In addition to confirming whether host species-associated genetic markers are linked to selection, it is crucial to experimentally determine adaptive evolutionary pathways and constraints. In host jumps such as the emergence of feline panleukopenia virus in dogs (now considered a separate viral species, canine parvovirus), cell culture experiments indicate that multiple genetic changes need to occur together in the receptor binding site of the viral capsid to yield viable viruses in the new host species43. In cases in which intermediate viral genotypes have low fitness in the new host, as suspected in the emergence of canine parvovirus, important genetic markers may be undetectable by sequence-based screens of adaptive sites and therefore not available for risk assessment.
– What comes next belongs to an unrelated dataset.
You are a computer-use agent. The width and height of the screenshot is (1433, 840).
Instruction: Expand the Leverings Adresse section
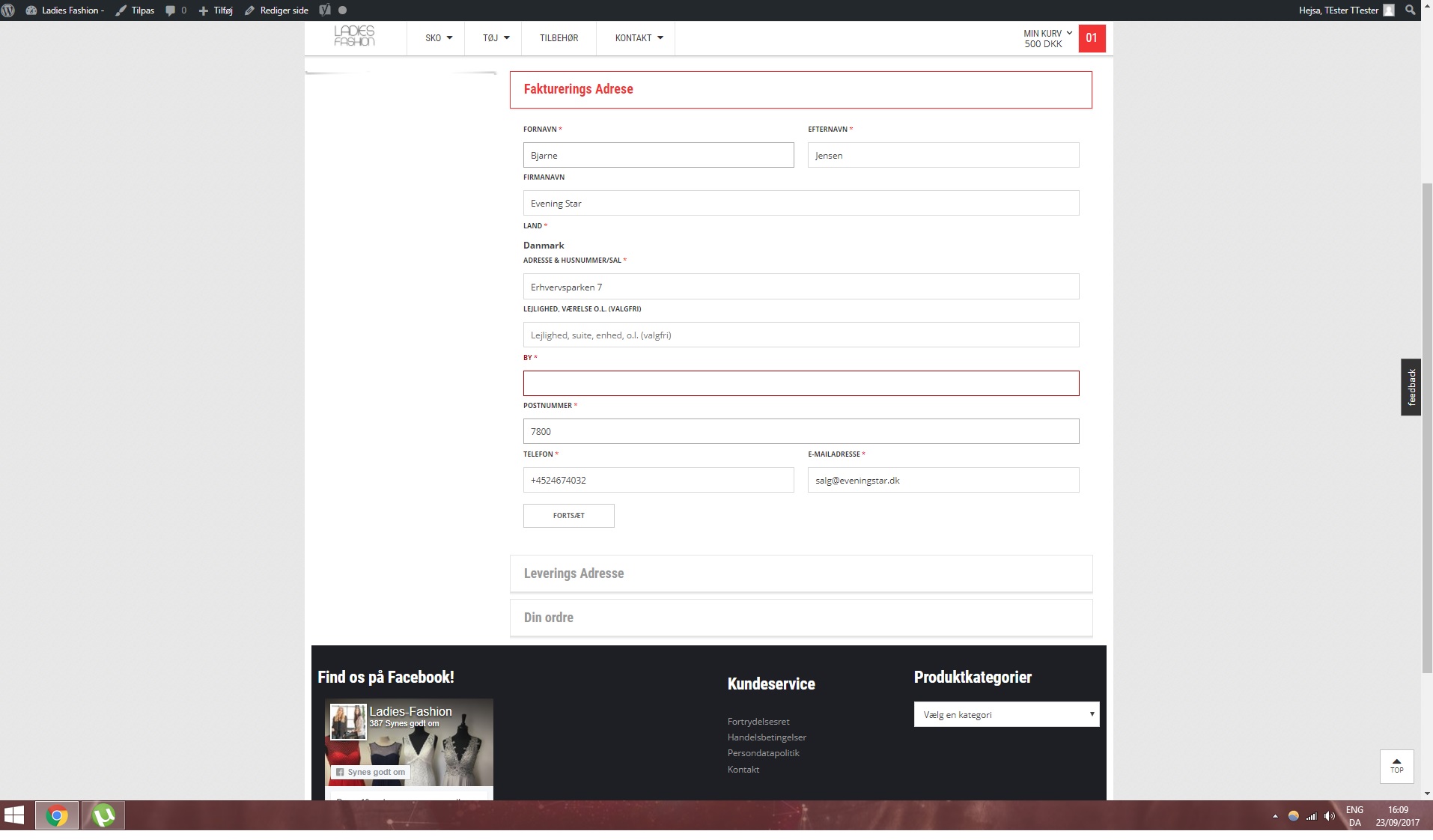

Identifying how mutations interact in different genetic backgrounds is thus important for predicting the risk of emergence from genetic data. Site-directed mutagenesis, a process in which specific mutations are engineered into different genetic backgrounds, can serve to obtain fitness measures of the unobserved genotypes44. By reconstructing possible evolutionary pathways, this type of reverse genetic technique has been used to reveal the number of potential adaptive trajectories that can occur by a seven-step mutational pathway during the adaptation of HIV to alternative co-receptors45, an adaptive challenge analogous to the host jumps considered here. To effectively assess emergence risk in these cases, in which intermediate genotypes have low fitness, even more emphasis must be placed on identifying how such combinations can overcome the adaptive constraints; for example, by high mutation rates (such that double mutants are likely), by recombination or reassortment (that is, mixing of genetic material)46, by the use of intermediate hosts47 in which the mutation does not have low fitness or by increased contact of the reservoir host with the new host species48.

Measuring fitness

Although central to understanding natural selection and adaptation, fitness is frustratingly difficult to measure in natural settings. A common approach is to use surrogate measures of fitness (known as fitness components). Demonstrations of improved trait performance in the new host, or that an observed mutation improves trait performance or within-host fitness, provide compelling support that a particular substitution is adaptive. However, the relationship between individual traits, within-host fitness and virus transmission are complex and poorly understood49. For example, receptor binding affinity does not necessarily predict within-host fitness, and viral titres may not be directly proportional to transmission probability. Such measures provide valuable information, but they should be treated as surrogate measures of viral fitness. Successful emergence at the host population scale requires sustained transmission, and theoretical work has confirmed the importance of integrating within-host and between-host processes for explaining viral evolution50,51,52,53,54. Some theoretical advancements have been made towards integrating within-host microbiological insights with their population-scale genetic consequences for the virus53,54; however, these insights have yet to be applied in an empirical context. Key questions remain that must be addressed by experiments that directly measure viral transmission.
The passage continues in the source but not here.